すると先生は「ちょうどいいわ。この問いについて考えてちょうだい」と私に言った。

『主人公がAの親友Bに嫌な気持ちを抱いた理由、そしてその時の感情はどういうものか考えなさい』

私は首を傾げた。

この主人公ってAのことが好きなんだよね。
それにBとも友達じゃないの?
嫌な気持ちを抱く意味がいまいちよくわからない。みんなで仲良くすれば万事解決でしょ。

人の気持ちは人それぞれだし。

6: 以下、名無しにかわりましてVIPがお送りします 2011/11/26(土) 17:04:51.61 ID:RLi1DOg+0
「うーん……私には理解できません」

正直にそう言うと先生は「わかりました」と困ったように眉を下げた。
結衣も同じように呆れた顔をしていた。
私はいかにも不服だと唇を尖らせてもう一度、教科書に目を通す。

「じゃあ……そうね。
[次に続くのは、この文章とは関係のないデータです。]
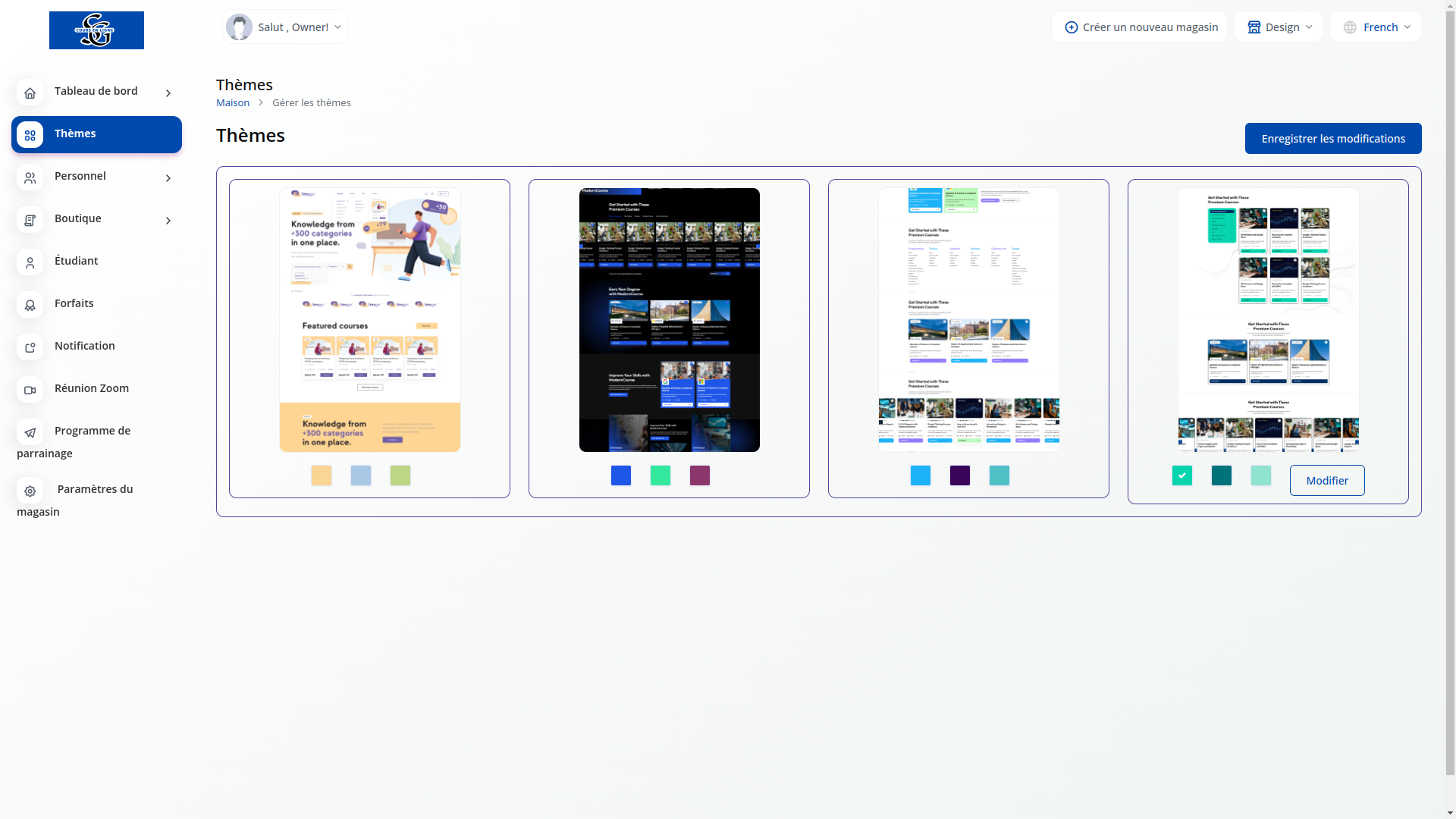Click the Notification sidebar icon
This screenshot has width=1456, height=819.
point(30,347)
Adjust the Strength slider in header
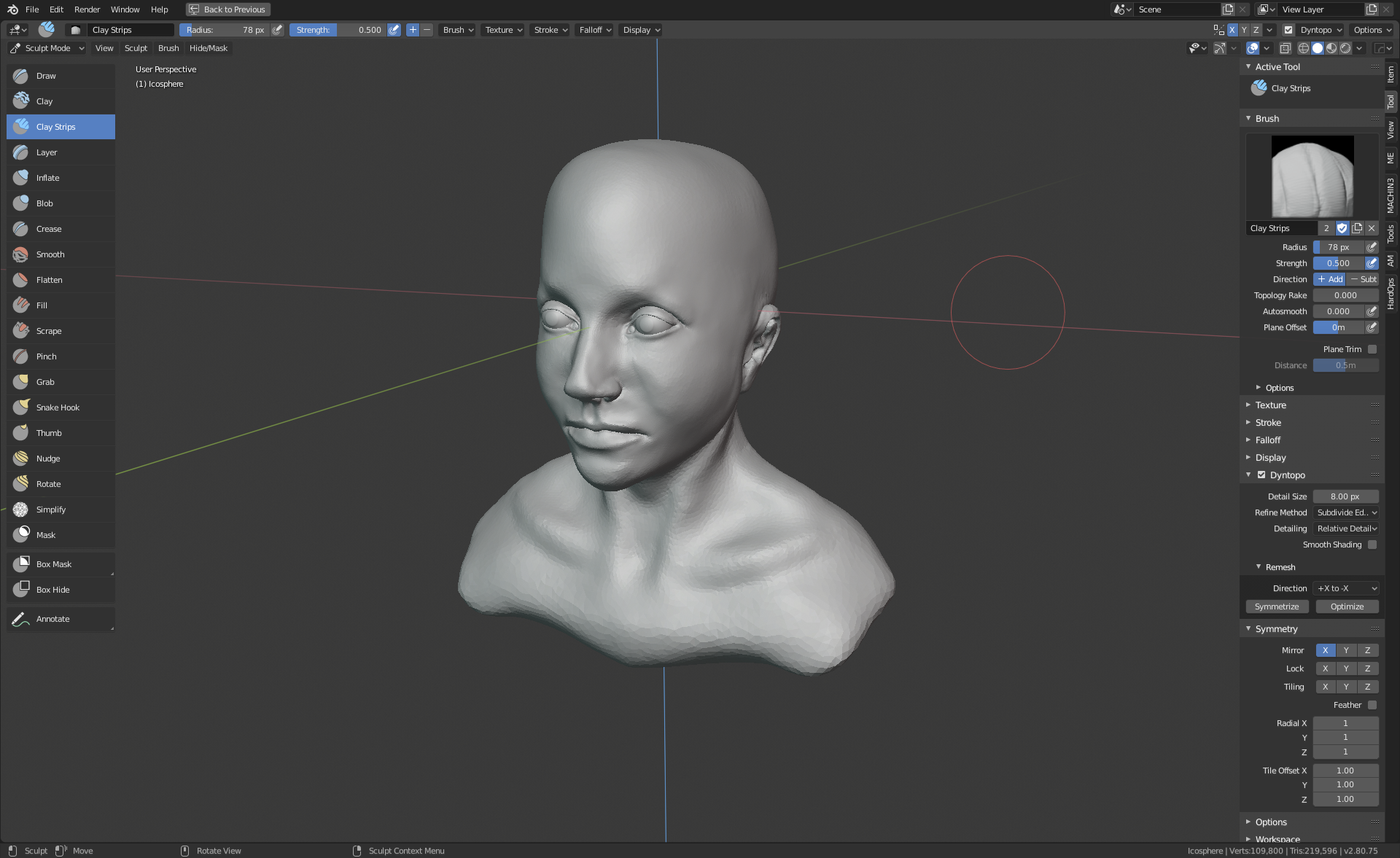 click(x=338, y=30)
杉浦さん、答えてみて」

お、綾乃だと思わず顔を上げる。
綾乃は小さく返事をした後、席を立った。

「主人公はAのことが好きなので、その親友Bと自分の位置とを比較して羨ましさを感じているんだと思います」

「その時の感情は?」

「自分に戸惑っていると考えられます。自己嫌悪もあるかもしれません」

「どうしてですか?」

「それは……主人公にとってもBは友人であり、助けられている部分があるからです」

7: 以下、名無しにかわりましてVIPがお送りします 2011/11/26(土) 17:05:45.81 ID:RLi1DOg+0
綾乃の回答に先生は「その通りですね」と微笑み、クラスのみんなもそれに頷いていた。
もしかしてわからなかったのって私だけ――?

「……京子、京子」

「ん?」

「メモ取っとけ。テストに出るかもしれないし」

小さく頭を下げて再び席に着く綾乃を見ながら、私は結衣に言われた通りノートに簡単な相関図を書いた。
そして、綾乃の回答を思い出しながらそこにメモを足していく。

「これでいい?」

聞くと、結衣は頷いて再び黒板に目を向けた。
私は「綾乃すげー」と思いながらまだ板書してなかった部分のノートを進めた。
その日、私は久々に一授業分のノートを全て取った。

8: 以下、名無しにかわりましてVIPがお送りします 2011/11/26(土) 17:09:57.52 ID:RLi1DOg+0


休み時間、授業で疲れた頭と身体をリフレッシュさせようと廊下に出た。
すごい人。みんな考えてることは同じか。
人混みを抜けたところで、見慣れた後ろ姿を見つけた。

「綾乃~」

迷わず声を掛けると綾乃は一瞬、表情を変えた。
その途端に昨日の放課後のことを思い出す。

そういや、今の気持ち伝えたほうがいいんだっけ。

「綾乃、ちょっと昨日のことで……」

「あ、あの……そのことはもういいわ……」

「え?」

「忘れて……っていうのは変だけど、あんまり気にしないで欲しいの」

「あなたの気持ちはわかったから」そう言って綾乃は微笑んだ。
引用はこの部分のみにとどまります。